SAN FRANCISCO, April 22, 2013 /PRNewswire/ -- Prologis, Inc. (NYSE: PLD), the leading global owner, operator and developer of industrial real estate, today released its sixth annual Corporate Responsibility Report, which documents the company's 2012 activities related to environmental stewardship, social responsibility, ethics, and corporate governance. The complete report is available online only at www.prologis.com/cr.
In 2012, Prologis saved enough energy to power nearly 100 million square feet of its global portfolio – the equivalent of about 40,000 homes. This energy total, which is detailed in the 2012 report, was accomplished through energy efficient design in its new developments, energy efficiency upgrades that reduce power requirements and directly benefit our customers, and output from the company's rooftop solar projects.
"Prologis continues to grow its industry-leading corporate responsibility programs," said Steve Campbell, senior vice president, Environmental, Engineering and Sustainability Programs, Prologis. "We continue to focus on delivering the most energy efficient portfolio in the industry. These initiatives have significant environmental benefit, will reduce customer operating costs and enhance asset value for investors. In 2012, we also expanded our role in many communities around the globe, providing financial and in-kind support worth more than $1.3 million."
Additional topics detailed in the report include sustainable development activity, energy efficiency efforts, community involvement and stakeholder engagement. The report outlines last year's accomplishments, including:
- Certification of 38 million square feet (3.5 million square meters) of sustainable properties in 11 countries
- Completion of 270 million square feet (25 million square meters) of energy-efficient improvements at 50 percent of the properties in the Prologis global operating portfolio
- Installation of 83 megawatts of renewable energy in six countries with a total of 20 million square feet (1.9 million square meters) of rooftop space utilized by solar projects
Prologis' 2012 Corporate Responsibility Report incorporates the G3.1 Sustainability Reporting Guidelines and Construction and Real Estate Sector Supplement (CRESS) as released by the Global Reporting Initiative (GRI). The report has been externally assured by the consulting firm Two Tomorrows (North America) Inc. and was evaluated against the AA1000 assurance standard. The report has been GRI-checked and meets the requirements for the GRI B+ application level.

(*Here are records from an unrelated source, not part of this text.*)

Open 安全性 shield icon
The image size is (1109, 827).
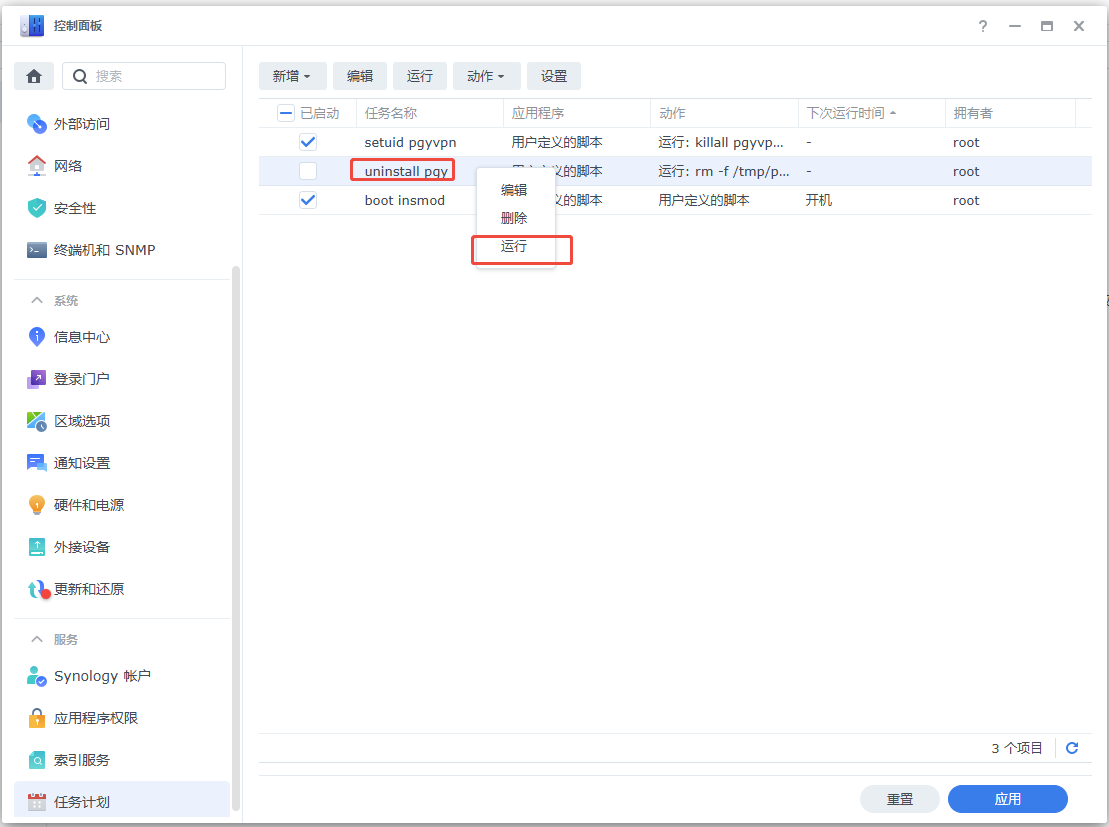click(x=37, y=208)
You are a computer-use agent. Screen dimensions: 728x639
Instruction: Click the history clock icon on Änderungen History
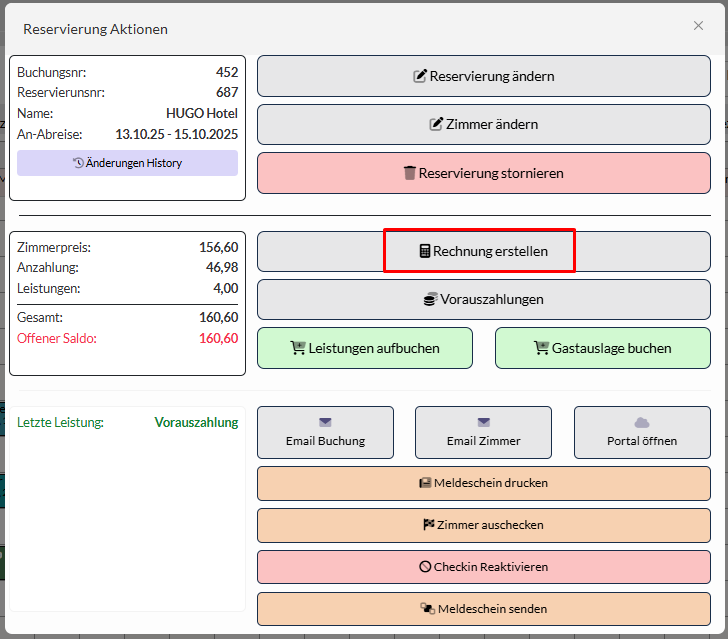[79, 163]
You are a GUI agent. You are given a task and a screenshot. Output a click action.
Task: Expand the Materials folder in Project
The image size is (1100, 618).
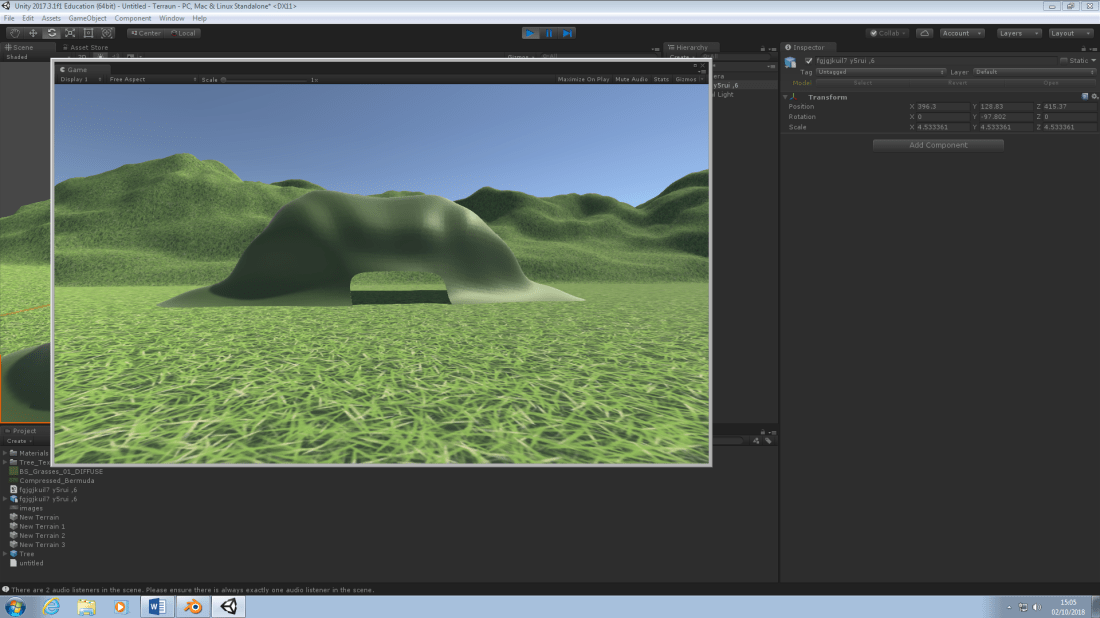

Prologis, Inc. is the leading owner, operator and developer of industrial real estate, focused on global and regional markets across the Americas, Europe and Asia. As of Dec. 31, 2012, Prologis owned or had investments in, on a consolidated basis or through unconsolidated joint ventures, properties and development projects expected to total approximately 554 million square feet (51.5 million square meters) in 21 countries. The company leases modern distribution facilities to more than 4,500 customers, including manufacturers, retailers, transportation companies, third-party logistics providers and other enterprises.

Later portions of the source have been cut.